Debemos ser tan perfeccionistas en nuestra búsqueda de la paz como lo fueron Franklin D. Roosevelt, Winston Churchill y Joseph Stalin en su búsqueda de la victoria en la guerra. No dijeron: «Construyamos unos cientos de aviones, ganemos una primera batalla pequeña y luego conformémonos con ella y esperemos». Elevaron los estándares y, cuando proclamaron que queríamos la victoria completa y total, la rendición incondicional lo antes posible, cientos de millones de nosotros los seguimos con entusiasmo.

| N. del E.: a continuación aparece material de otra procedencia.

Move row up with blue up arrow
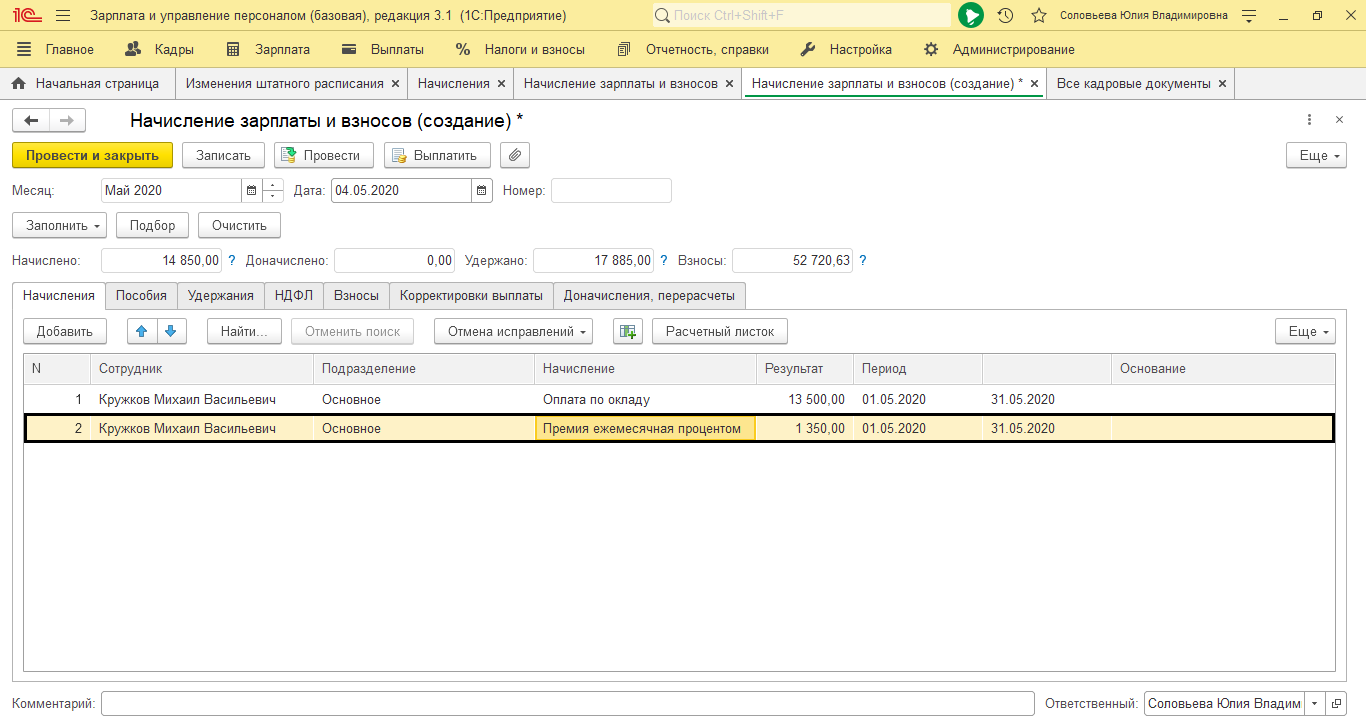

Cuando queríamos la bomba atómica, no dijimos que era «imposible», «impráctica», «irrealista», ni que «la gente no está preparada». Dijimos [ p. 292 ] que la queríamos, la necesitábamos y que teníamos que tenerla. Y nos entregamos por completo a ella con el máximo perfeccionismo. Construimos ciudades enteras, empleamos a doscientos mil trabajadores, gastamos dos mil millones de dólares y reducimos a tres o cuatro años el trabajo de medio siglo. El resultado de este perfeccionismo fue un resultado perfecto. Lo «imposible» se hizo realidad, lo «impráctico» explotó sobre Hiroshima y lo «irrealista» trajo lo que deseábamos: la victoria.

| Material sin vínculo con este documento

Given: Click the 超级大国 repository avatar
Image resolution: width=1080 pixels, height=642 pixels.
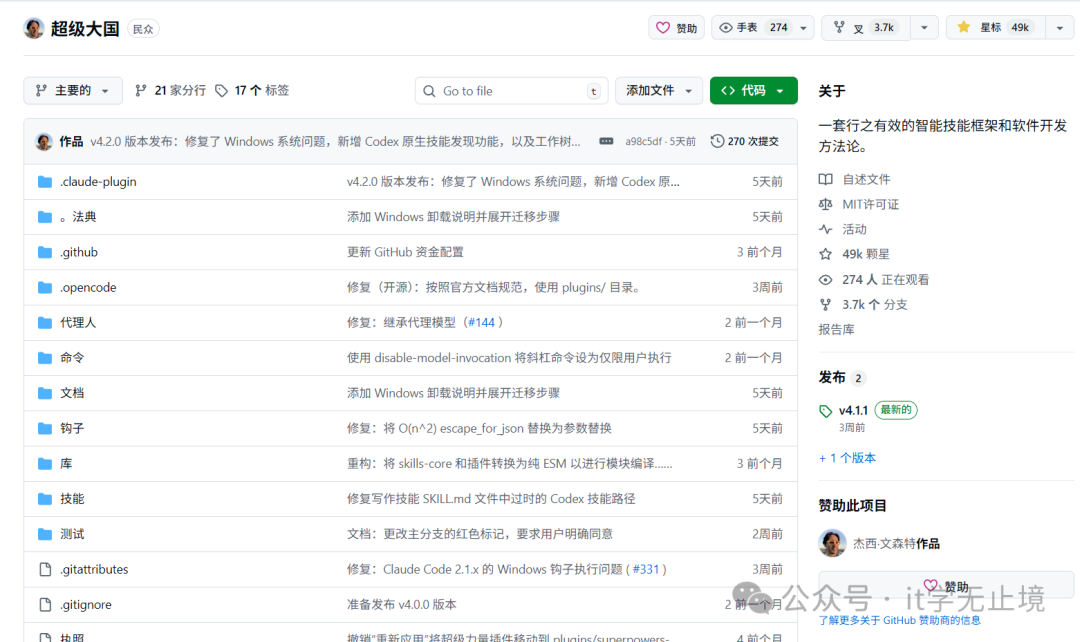Looking at the screenshot, I should click(x=33, y=27).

Ningún problema humano se ha resuelto jamás con otro método que no sea el perfeccionismo. En todos los ámbitos de la actividad humana, aspiramos a la perfección. Deseamos el mejor coche, la mejor radio, la mejor atención médica. Admiramos al campeón mundial de boxeo y al mejor futbolista. Rendimos homenaje al mejor pintor y pianista. Otorgamos las más altas condecoraciones a nuestros más grandes héroes de guerra. El impulso fundamental del hombre occidental es aspirar al máximo, no al mínimo. Deseamos la perfección. No siempre la alcanzamos, pero proclamamos con orgullo que la perfección es lo que deseamos. Sin embargo, cuando nos enfrentamos al problema de la paz, la perfección se convierte en una palabra difamatoria.
No podremos alcanzar la paz —una tarea mucho más ardua e incluso más heroica que la guerra— si de repente nos volvemos modestos y nos conformamos con lo que se acepta complacientemente como un «primer paso» y si, ignorando todo el pasado, nos entregamos a la esperanza desesperanzada de que algo pueda funcionar ahora, lo que Hamilton, con razón, diría que sería «ignorar el curso uniforme de los acontecimientos humanos». Nunca tendremos paz si no tenemos el coraje de comprenderla, si no queremos pagar su precio y si, en lugar [ p. 293 ] de trabajar por su realización con la máxima determinación, somos tan cobardes como para resignarnos con suficiencia a un sistema heredado e inviable que nos esclaviza a todos.
Debemos aclarar principios entre nosotros y llegar a definiciones axiomáticas sobre qué causa la guerra y qué crea la paz en la sociedad humana. Una vez que coincidimos en estos principios, la condición absolutamente indispensable para su difusión y materialización es nuestra fe inquebrantable en ellos. Ningún hombre ha comprendido ni experimentado cómo han sucedido realmente las cosas en esta tierra, así como nadie puede comprender ni experimentar el momento del nacimiento o la muerte, ni siquiera el momento del despertar o el sueño. Tales transiciones ocurren imperceptiblemente y no podemos preverlas ni visualizarlas con exactitud.
Pascal dijo que la opinión es la verdadera gobernante del mundo. Y al emprender nuestra gran lucha por un mundo mejor, debemos guiarnos por la sabiduría de Sun-Yat-Sen: La dificultad radica en saber, en comprender; con comprensión, la acción es fácil.
Por lo tanto, el problema es: ¿Hasta qué punto estamos dispuestos a luchar por la difusión en las escuelas, las iglesias, las reuniones, la prensa, el cine y la radio de una nueva fe, una nueva perspectiva política, que no puede tomar forma práctica hasta que suficiente gente la entienda, crea en ella y la quiera?